**GIVEN RECORDS:**
## Begin

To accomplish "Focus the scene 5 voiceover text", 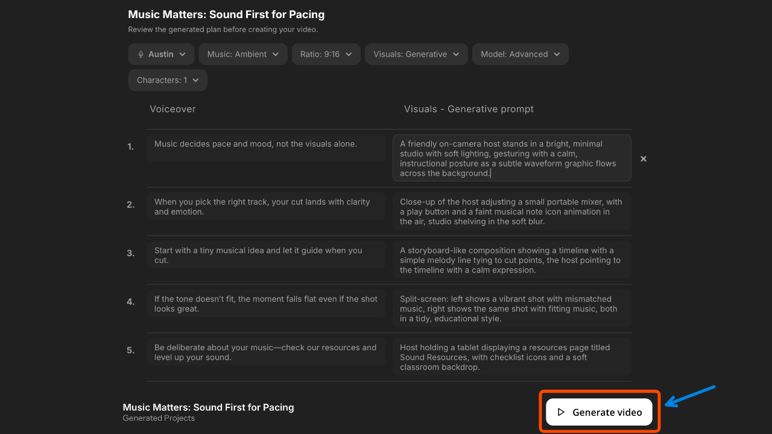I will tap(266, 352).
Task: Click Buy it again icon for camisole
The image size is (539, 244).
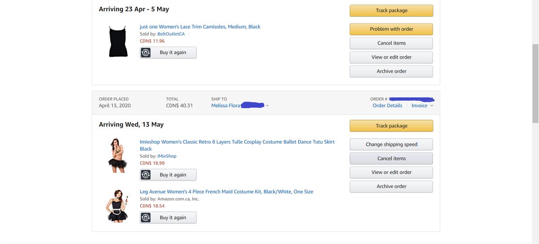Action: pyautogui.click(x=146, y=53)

## End
## Begin

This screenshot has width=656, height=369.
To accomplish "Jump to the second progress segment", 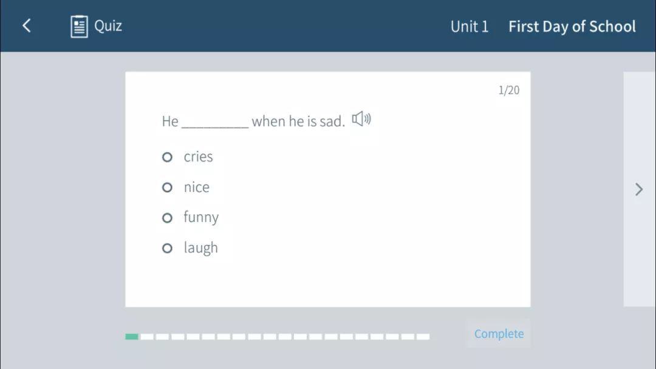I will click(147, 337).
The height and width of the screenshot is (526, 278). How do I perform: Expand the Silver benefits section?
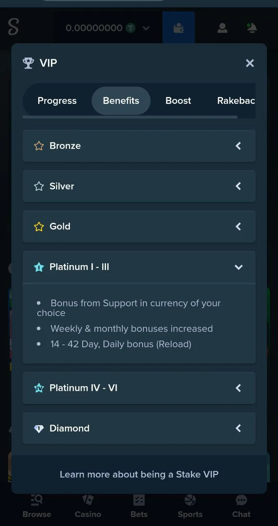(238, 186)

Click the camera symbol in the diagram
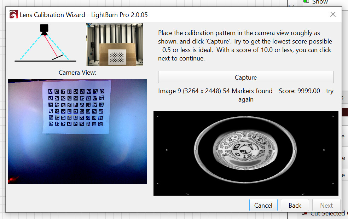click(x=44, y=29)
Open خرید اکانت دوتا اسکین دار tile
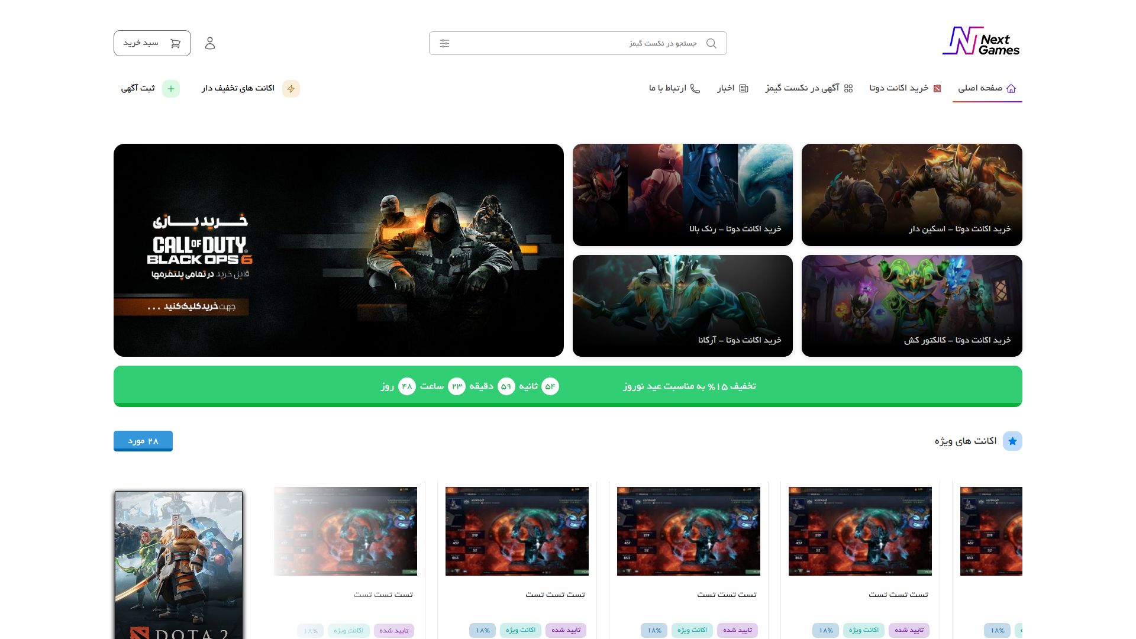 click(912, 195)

## End

**WORK INSTRUCTIONS:**
Print the records again line for line, starting at the line that has "The height and" and ending with the line that has "click(912, 195)". Leave the pictures out.

**SOLUTION:**
The height and width of the screenshot is (526, 278). How do I perform: Expand the Silver benefits section?
(238, 186)

Click the camera symbol in the diagram
click(x=44, y=29)
Open خرید اکانت دوتا اسکین دار tile
 click(912, 195)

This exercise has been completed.